* Assigned task *
Output the entire listing below exactly as it stands.

* Records *

**********

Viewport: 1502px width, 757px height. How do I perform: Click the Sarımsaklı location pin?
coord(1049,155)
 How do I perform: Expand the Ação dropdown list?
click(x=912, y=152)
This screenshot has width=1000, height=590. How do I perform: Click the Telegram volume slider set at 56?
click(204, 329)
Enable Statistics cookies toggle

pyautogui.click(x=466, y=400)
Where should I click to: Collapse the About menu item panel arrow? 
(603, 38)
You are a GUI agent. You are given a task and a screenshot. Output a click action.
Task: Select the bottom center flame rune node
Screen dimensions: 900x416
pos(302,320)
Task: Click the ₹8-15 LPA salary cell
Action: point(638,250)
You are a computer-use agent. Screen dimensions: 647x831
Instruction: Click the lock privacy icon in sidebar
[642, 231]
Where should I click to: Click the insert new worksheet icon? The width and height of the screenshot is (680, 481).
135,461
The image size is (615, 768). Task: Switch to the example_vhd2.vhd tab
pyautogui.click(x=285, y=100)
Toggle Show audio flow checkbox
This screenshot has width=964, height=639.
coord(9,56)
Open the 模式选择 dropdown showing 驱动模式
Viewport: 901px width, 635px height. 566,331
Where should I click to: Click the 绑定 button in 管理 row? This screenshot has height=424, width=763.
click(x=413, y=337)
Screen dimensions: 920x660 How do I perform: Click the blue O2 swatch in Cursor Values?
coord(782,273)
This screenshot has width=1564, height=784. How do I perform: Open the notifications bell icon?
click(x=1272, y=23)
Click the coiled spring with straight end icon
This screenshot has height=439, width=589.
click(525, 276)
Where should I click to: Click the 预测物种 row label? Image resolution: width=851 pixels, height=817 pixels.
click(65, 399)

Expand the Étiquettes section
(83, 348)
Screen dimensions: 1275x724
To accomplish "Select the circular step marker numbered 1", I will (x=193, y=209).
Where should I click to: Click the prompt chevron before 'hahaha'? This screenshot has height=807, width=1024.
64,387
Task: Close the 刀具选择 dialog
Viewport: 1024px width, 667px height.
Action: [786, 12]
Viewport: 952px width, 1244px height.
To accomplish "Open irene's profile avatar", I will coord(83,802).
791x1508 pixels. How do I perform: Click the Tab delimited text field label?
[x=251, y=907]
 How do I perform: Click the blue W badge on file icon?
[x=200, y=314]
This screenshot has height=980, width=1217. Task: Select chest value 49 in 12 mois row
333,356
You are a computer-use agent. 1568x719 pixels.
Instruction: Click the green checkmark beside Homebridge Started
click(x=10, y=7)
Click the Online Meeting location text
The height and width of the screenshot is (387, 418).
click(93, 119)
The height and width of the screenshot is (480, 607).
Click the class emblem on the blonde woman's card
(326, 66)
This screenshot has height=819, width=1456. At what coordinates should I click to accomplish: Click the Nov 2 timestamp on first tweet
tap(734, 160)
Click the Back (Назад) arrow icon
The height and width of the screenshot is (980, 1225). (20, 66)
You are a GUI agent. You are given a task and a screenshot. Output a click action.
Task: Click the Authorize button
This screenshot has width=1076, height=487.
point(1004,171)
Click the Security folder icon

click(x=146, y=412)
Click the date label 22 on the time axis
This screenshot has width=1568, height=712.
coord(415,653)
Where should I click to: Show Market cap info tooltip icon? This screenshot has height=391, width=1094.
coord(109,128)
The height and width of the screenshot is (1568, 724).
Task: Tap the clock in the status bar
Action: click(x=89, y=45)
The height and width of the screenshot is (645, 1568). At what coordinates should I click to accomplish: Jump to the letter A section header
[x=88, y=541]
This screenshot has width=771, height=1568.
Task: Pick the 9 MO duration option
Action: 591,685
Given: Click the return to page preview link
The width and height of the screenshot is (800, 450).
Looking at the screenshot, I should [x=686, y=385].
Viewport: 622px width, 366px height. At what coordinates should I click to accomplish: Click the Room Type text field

**********

* Response *
Viewport: 1502px width, 757px height. How do I perform: Click the Sarımsaklı location pin?
coord(1049,155)
 How do I perform: Expand the Ação dropdown list?
click(x=912, y=152)
This screenshot has width=1000, height=590. How do I perform: Click the Telegram volume slider set at 56?
click(204, 329)
Enable Statistics cookies toggle

pyautogui.click(x=466, y=400)
Where should I click to: Collapse the About menu item panel arrow? 
(603, 38)
You are a GUI agent. You are given a task and a screenshot. Output a click action.
Task: Select the bottom center flame rune node
Screen dimensions: 900x416
pos(302,320)
Task: Click the ₹8-15 LPA salary cell
Action: point(638,250)
You are a computer-use agent. Screen dimensions: 647x831
Instruction: Click the lock privacy icon in sidebar
[642, 231]
Where should I click to: Click the insert new worksheet icon? The width and height of the screenshot is (680, 481).
135,461
The image size is (615, 768). Task: Switch to the example_vhd2.vhd tab
pyautogui.click(x=285, y=100)
Toggle Show audio flow checkbox
This screenshot has width=964, height=639.
coord(9,56)
Open the 模式选择 dropdown showing 驱动模式
Viewport: 901px width, 635px height. 566,331
Where should I click to: Click the 绑定 button in 管理 row? This screenshot has height=424, width=763.
click(x=413, y=337)
Screen dimensions: 920x660 How do I perform: Click the blue O2 swatch in Cursor Values?
coord(782,273)
This screenshot has width=1564, height=784. How do I perform: Open the notifications bell icon?
click(x=1272, y=23)
Click the coiled spring with straight end icon
This screenshot has height=439, width=589.
click(525, 276)
Where should I click to: Click the 预测物种 row label? Image resolution: width=851 pixels, height=817 pixels.
click(65, 399)

Expand the Étiquettes section
(83, 348)
Screen dimensions: 1275x724
To accomplish "Select the circular step marker numbered 1", I will (x=193, y=209).
Where should I click to: Click the prompt chevron before 'hahaha'? This screenshot has height=807, width=1024.
64,387
Task: Close the 刀具选择 dialog
Viewport: 1024px width, 667px height.
Action: [786, 12]
Viewport: 952px width, 1244px height.
To accomplish "Open irene's profile avatar", I will coord(83,802).
791x1508 pixels. How do I perform: Click the Tab delimited text field label?
[x=251, y=907]
 How do I perform: Click the blue W badge on file icon?
[x=200, y=314]
This screenshot has height=980, width=1217. Task: Select chest value 49 in 12 mois row
333,356
You are a computer-use agent. 1568x719 pixels.
Instruction: Click the green checkmark beside Homebridge Started
click(x=10, y=7)
Click the Online Meeting location text
The height and width of the screenshot is (387, 418).
click(93, 119)
The height and width of the screenshot is (480, 607).
Click the class emblem on the blonde woman's card
(326, 66)
This screenshot has height=819, width=1456. At what coordinates should I click to accomplish: Click the Nov 2 timestamp on first tweet
tap(734, 160)
Click the Back (Назад) arrow icon
The height and width of the screenshot is (980, 1225). (20, 66)
You are a GUI agent. You are given a task and a screenshot. Output a click action.
Task: Click the Authorize button
This screenshot has width=1076, height=487.
point(1004,171)
Click the Security folder icon

click(x=146, y=412)
Click the date label 22 on the time axis
This screenshot has width=1568, height=712.
coord(415,653)
Where should I click to: Show Market cap info tooltip icon? This screenshot has height=391, width=1094.
coord(109,128)
The height and width of the screenshot is (1568, 724).
Task: Tap the clock in the status bar
Action: click(x=89, y=45)
The height and width of the screenshot is (645, 1568). At what coordinates should I click to accomplish: Jump to the letter A section header
[x=88, y=541]
This screenshot has width=771, height=1568.
Task: Pick the 9 MO duration option
Action: 591,685
Given: Click the return to page preview link
The width and height of the screenshot is (800, 450).
Looking at the screenshot, I should [x=686, y=385].
Viewport: 622px width, 366px height. At what coordinates should I click to accomplish: Click the Room Type text field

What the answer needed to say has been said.